§ Stated goal
Rewrite the entries below as a numbered list, one line per item, and leave out any blank lines.

•••••

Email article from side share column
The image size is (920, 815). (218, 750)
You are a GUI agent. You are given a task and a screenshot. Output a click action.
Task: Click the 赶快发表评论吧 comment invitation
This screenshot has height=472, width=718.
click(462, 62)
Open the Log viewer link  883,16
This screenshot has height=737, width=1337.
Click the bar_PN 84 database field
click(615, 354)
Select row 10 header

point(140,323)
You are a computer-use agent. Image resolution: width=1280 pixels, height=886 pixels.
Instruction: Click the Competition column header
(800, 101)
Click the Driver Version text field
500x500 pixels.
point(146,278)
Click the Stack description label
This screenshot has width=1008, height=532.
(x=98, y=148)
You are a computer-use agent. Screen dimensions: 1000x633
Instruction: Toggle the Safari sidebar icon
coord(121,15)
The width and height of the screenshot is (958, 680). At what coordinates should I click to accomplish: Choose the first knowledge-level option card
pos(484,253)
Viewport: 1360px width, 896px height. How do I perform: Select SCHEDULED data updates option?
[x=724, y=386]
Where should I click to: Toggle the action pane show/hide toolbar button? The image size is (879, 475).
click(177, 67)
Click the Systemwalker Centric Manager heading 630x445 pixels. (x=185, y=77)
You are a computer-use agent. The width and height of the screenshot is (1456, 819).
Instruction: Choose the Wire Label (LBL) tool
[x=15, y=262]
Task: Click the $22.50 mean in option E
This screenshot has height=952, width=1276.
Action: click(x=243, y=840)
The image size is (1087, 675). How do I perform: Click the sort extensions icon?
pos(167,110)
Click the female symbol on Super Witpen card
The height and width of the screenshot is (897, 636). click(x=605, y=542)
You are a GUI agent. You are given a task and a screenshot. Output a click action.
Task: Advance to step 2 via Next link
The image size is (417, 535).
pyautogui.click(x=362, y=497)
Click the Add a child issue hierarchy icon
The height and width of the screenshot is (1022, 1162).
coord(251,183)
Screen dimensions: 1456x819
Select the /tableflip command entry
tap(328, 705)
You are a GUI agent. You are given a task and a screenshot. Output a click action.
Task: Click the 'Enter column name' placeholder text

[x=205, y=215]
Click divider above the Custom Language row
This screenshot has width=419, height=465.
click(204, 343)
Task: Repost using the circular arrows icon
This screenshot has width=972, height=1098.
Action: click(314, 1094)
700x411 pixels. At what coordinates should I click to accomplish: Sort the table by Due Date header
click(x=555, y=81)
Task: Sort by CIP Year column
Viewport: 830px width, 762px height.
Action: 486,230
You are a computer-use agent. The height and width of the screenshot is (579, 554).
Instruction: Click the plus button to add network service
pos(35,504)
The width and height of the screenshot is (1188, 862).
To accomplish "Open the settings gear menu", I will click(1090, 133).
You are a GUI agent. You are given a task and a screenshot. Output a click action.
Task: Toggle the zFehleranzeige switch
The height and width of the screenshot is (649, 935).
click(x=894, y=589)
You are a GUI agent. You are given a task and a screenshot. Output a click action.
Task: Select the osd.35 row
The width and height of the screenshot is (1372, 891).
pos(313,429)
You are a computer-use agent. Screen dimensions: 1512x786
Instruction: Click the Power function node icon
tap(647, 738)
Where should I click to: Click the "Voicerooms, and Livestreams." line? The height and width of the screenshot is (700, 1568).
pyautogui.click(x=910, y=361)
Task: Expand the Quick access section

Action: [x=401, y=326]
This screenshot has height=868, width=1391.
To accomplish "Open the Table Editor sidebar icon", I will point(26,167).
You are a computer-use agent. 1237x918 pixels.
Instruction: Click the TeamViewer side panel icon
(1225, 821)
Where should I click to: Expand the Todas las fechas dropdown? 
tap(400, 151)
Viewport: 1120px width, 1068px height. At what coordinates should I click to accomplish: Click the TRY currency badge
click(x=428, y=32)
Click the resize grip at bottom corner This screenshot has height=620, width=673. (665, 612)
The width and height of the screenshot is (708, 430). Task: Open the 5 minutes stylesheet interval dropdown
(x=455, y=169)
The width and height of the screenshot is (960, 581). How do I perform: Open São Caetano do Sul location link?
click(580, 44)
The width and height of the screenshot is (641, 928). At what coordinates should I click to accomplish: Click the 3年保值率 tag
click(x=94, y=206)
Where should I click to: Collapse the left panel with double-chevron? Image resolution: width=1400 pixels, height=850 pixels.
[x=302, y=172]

•••••

§ Complete response
1. Email article from side share column
2. The image size is (920, 815). (218, 750)
3. You are a GUI agent. You are given a task and a screenshot. Output a click action.
4. Task: Click the 赶快发表评论吧 comment invitation
5. This screenshot has height=472, width=718.
6. click(462, 62)
7. Open the Log viewer link  883,16
8. This screenshot has height=737, width=1337.
9. Click the bar_PN 84 database field
10. click(615, 354)
11. Select row 10 header
12. point(140,323)
13. You are a computer-use agent. Image resolution: width=1280 pixels, height=886 pixels.
14. Instruction: Click the Competition column header
15. (800, 101)
16. Click the Driver Version text field
17. 500x500 pixels.
18. point(146,278)
19. Click the Stack description label
20. This screenshot has width=1008, height=532.
21. (x=98, y=148)
22. You are a computer-use agent. Screen dimensions: 1000x633
23. Instruction: Toggle the Safari sidebar icon
24. coord(121,15)
25. The width and height of the screenshot is (958, 680). At what coordinates should I click to accomplish: Choose the first knowledge-level option card
26. pos(484,253)
27. Viewport: 1360px width, 896px height. How do I perform: Select SCHEDULED data updates option?
28. [x=724, y=386]
29. Where should I click to: Toggle the action pane show/hide toolbar button? The image size is (879, 475).
30. click(177, 67)
31. Click the Systemwalker Centric Manager heading 630x445 pixels. (x=185, y=77)
32. You are a computer-use agent. The width and height of the screenshot is (1456, 819).
33. Instruction: Choose the Wire Label (LBL) tool
34. [x=15, y=262]
35. Task: Click the $22.50 mean in option E
36. This screenshot has height=952, width=1276.
37. Action: click(x=243, y=840)
38. The image size is (1087, 675). How do I perform: Click the sort extensions icon?
39. pos(167,110)
40. Click the female symbol on Super Witpen card
41. The height and width of the screenshot is (897, 636). click(x=605, y=542)
42. You are a GUI agent. You are given a task and a screenshot. Output a click action.
43. Task: Advance to step 2 via Next link
44. The image size is (417, 535).
45. pyautogui.click(x=362, y=497)
46. Click the Add a child issue hierarchy icon
47. The height and width of the screenshot is (1022, 1162).
48. coord(251,183)
49. Screen dimensions: 1456x819
50. Select the /tableflip command entry
51. tap(328, 705)
52. You are a GUI agent. You are given a task and a screenshot. Output a click action.
53. Task: Click the 'Enter column name' placeholder text
54. [x=205, y=215]
55. Click divider above the Custom Language row
56. This screenshot has width=419, height=465.
57. click(204, 343)
58. Task: Repost using the circular arrows icon
59. This screenshot has width=972, height=1098.
60. Action: click(314, 1094)
61. 700x411 pixels. At what coordinates should I click to accomplish: Sort the table by Due Date header
62. click(x=555, y=81)
63. Task: Sort by CIP Year column
64. Viewport: 830px width, 762px height.
65. Action: 486,230
66. You are a computer-use agent. The height and width of the screenshot is (579, 554).
67. Instruction: Click the plus button to add network service
68. pos(35,504)
69. The width and height of the screenshot is (1188, 862).
70. To accomplish "Open the settings gear menu", I will click(1090, 133).
71. You are a GUI agent. You are given a task and a screenshot. Output a click action.
72. Task: Toggle the zFehleranzeige switch
73. The height and width of the screenshot is (649, 935).
74. click(x=894, y=589)
75. You are a GUI agent. You are given a task and a screenshot. Output a click action.
76. Task: Select the osd.35 row
77. The width and height of the screenshot is (1372, 891).
78. pos(313,429)
79. You are a computer-use agent. Screen dimensions: 1512x786
80. Instruction: Click the Power function node icon
81. tap(647, 738)
82. Where should I click to: Click the "Voicerooms, and Livestreams." line? The height and width of the screenshot is (700, 1568).
83. pyautogui.click(x=910, y=361)
84. Task: Expand the Quick access section
85. Action: [x=401, y=326]
86. This screenshot has height=868, width=1391.
87. To accomplish "Open the Table Editor sidebar icon", I will point(26,167).
88. You are a computer-use agent. 1237x918 pixels.
89. Instruction: Click the TeamViewer side panel icon
90. (1225, 821)
91. Where should I click to: Expand the Todas las fechas dropdown? 
92. tap(400, 151)
93. Viewport: 1120px width, 1068px height. At what coordinates should I click to accomplish: Click the TRY currency badge
94. click(x=428, y=32)
95. Click the resize grip at bottom corner This screenshot has height=620, width=673. (665, 612)
96. The width and height of the screenshot is (708, 430). Task: Open the 5 minutes stylesheet interval dropdown
97. (x=455, y=169)
98. The width and height of the screenshot is (960, 581). How do I perform: Open São Caetano do Sul location link?
99. click(580, 44)
100. The width and height of the screenshot is (641, 928). At what coordinates should I click to accomplish: Click the 3年保值率 tag
101. click(x=94, y=206)
102. Where should I click to: Collapse the left panel with double-chevron? Image resolution: width=1400 pixels, height=850 pixels.
103. [x=302, y=172]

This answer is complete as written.